Look through the records below for the line holding "This screenshot has height=295, width=702.". Write it out exactly, with each following line through the line holding "The height and width of the screenshot is (300, 394).".

---------- DATASET RECORDS ----------

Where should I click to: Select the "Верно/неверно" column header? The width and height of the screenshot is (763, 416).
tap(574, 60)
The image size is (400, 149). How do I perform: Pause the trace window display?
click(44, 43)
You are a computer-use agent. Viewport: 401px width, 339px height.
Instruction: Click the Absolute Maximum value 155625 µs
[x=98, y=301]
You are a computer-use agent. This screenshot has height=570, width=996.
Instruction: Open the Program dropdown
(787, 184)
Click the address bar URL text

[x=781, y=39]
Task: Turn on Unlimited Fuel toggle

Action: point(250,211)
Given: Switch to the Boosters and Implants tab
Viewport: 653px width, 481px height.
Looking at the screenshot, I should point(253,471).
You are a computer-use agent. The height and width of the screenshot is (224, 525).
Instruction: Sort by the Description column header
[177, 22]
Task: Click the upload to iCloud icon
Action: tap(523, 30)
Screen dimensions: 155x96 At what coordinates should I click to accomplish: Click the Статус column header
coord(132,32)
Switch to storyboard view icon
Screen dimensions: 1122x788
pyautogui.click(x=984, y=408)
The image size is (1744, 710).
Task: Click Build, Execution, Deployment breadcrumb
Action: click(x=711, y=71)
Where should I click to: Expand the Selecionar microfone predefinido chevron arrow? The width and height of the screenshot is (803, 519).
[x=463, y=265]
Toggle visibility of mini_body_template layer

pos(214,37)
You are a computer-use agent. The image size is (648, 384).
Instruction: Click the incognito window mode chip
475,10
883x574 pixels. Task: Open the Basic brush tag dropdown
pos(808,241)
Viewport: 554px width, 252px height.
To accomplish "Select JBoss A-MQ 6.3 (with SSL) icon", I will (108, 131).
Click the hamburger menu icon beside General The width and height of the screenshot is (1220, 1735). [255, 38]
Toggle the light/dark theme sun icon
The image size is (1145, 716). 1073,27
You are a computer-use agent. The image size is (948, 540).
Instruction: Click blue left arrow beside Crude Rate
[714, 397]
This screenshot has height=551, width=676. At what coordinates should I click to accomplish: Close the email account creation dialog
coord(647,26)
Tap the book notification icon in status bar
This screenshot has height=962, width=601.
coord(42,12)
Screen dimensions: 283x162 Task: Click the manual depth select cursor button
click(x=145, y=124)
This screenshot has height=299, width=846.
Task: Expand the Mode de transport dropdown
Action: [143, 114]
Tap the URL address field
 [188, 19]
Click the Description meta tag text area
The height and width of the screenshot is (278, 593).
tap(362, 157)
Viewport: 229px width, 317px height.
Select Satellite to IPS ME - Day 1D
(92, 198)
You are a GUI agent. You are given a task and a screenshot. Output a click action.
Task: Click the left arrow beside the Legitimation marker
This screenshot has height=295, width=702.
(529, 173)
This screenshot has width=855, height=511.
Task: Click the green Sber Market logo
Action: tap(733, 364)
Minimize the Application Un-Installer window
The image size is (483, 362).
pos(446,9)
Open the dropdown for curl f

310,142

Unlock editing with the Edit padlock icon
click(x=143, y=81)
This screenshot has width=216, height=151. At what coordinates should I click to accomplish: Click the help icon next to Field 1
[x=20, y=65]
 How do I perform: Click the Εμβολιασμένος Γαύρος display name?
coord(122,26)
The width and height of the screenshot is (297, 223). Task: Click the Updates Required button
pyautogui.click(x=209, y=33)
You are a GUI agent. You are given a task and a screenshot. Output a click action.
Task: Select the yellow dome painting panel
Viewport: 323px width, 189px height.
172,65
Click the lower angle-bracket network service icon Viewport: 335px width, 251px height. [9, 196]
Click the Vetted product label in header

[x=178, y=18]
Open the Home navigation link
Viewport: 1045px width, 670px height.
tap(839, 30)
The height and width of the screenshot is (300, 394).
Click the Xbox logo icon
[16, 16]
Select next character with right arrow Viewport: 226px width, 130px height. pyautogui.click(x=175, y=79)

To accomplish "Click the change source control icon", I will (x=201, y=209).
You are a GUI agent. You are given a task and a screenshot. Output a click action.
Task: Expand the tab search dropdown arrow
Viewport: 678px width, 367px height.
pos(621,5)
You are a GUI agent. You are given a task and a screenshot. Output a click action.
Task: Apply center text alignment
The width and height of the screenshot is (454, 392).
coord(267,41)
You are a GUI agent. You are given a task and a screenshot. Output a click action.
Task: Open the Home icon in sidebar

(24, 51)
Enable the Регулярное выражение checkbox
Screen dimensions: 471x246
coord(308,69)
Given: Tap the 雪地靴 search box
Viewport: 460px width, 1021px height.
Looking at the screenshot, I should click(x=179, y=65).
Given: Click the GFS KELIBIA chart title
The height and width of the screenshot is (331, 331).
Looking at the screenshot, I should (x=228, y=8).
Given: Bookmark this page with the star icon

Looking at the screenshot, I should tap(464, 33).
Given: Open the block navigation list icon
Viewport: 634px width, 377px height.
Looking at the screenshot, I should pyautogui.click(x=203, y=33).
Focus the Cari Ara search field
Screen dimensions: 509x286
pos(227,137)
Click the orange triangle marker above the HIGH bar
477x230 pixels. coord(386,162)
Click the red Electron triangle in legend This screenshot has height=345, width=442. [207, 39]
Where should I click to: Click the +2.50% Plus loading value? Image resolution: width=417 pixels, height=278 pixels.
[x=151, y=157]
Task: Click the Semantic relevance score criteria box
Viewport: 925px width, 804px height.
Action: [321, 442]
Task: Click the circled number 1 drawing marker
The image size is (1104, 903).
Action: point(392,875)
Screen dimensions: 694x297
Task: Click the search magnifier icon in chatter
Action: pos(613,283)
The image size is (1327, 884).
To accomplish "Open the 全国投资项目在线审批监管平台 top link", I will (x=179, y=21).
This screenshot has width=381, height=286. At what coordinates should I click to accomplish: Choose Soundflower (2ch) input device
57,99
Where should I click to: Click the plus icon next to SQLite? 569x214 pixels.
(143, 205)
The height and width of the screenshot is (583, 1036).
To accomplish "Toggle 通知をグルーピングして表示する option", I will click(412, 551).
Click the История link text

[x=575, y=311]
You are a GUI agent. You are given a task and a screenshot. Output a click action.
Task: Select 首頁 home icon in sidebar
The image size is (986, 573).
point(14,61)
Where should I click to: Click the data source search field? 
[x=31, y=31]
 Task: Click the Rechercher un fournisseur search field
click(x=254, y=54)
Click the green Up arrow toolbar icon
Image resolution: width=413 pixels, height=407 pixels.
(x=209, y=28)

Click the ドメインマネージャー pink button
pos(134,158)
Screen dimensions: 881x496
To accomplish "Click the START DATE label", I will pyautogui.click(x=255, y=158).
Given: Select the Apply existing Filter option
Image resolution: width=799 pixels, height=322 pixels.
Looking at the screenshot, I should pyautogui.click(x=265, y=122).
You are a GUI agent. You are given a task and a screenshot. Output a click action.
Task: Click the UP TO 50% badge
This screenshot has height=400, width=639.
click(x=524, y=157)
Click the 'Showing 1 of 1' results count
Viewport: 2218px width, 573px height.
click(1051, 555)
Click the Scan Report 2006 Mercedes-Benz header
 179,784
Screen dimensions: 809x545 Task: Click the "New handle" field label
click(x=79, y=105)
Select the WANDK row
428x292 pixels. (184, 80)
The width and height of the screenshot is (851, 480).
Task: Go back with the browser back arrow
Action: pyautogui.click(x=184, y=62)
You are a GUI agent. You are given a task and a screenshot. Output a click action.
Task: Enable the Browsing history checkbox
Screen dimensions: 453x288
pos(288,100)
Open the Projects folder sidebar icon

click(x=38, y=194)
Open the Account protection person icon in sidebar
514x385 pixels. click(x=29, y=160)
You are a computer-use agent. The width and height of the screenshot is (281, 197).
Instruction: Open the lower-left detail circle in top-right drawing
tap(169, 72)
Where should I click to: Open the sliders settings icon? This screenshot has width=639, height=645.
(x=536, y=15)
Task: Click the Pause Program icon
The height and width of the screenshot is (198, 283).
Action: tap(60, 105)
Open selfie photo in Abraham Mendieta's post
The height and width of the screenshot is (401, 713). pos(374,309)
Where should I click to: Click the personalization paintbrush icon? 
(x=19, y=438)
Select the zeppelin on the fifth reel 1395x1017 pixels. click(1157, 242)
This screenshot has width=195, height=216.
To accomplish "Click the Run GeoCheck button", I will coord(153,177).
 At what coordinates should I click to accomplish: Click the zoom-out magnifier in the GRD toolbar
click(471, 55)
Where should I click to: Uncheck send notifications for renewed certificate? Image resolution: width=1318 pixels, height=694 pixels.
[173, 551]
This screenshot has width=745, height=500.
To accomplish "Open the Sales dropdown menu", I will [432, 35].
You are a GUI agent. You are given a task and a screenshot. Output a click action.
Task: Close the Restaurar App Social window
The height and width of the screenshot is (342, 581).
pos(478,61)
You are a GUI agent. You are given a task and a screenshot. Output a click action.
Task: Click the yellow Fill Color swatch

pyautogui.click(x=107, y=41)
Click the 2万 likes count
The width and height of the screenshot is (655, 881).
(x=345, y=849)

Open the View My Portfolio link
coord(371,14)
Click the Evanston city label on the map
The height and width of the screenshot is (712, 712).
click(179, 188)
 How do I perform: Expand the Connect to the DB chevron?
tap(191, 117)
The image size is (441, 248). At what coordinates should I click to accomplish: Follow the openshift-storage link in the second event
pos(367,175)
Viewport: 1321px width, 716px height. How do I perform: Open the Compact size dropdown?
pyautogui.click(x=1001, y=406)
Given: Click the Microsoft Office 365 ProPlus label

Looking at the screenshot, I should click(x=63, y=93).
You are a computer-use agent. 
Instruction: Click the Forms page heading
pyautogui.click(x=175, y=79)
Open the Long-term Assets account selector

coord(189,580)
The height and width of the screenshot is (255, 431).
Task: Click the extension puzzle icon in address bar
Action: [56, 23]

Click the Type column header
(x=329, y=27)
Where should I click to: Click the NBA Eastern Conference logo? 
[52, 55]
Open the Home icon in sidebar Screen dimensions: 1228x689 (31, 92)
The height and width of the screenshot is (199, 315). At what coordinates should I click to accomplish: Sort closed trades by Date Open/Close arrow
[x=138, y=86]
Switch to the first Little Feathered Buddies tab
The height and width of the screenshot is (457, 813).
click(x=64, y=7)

----------

◆ RESPONSE TO THE EXERCISE ◆
This screenshot has height=295, width=702.
(529, 173)
This screenshot has width=855, height=511.
Task: Click the green Sber Market logo
Action: tap(733, 364)
Minimize the Application Un-Installer window
The image size is (483, 362).
pos(446,9)
Open the dropdown for curl f

310,142

Unlock editing with the Edit padlock icon
click(x=143, y=81)
This screenshot has width=216, height=151. At what coordinates should I click to accomplish: Click the help icon next to Field 1
[x=20, y=65]
 How do I perform: Click the Εμβολιασμένος Γαύρος display name?
coord(122,26)
The width and height of the screenshot is (297, 223). Task: Click the Updates Required button
pyautogui.click(x=209, y=33)
You are a GUI agent. You are given a task and a screenshot. Output a click action.
Task: Select the yellow dome painting panel
Viewport: 323px width, 189px height.
172,65
Click the lower angle-bracket network service icon Viewport: 335px width, 251px height. [9, 196]
Click the Vetted product label in header

[x=178, y=18]
Open the Home navigation link
Viewport: 1045px width, 670px height.
tap(839, 30)
The height and width of the screenshot is (300, 394).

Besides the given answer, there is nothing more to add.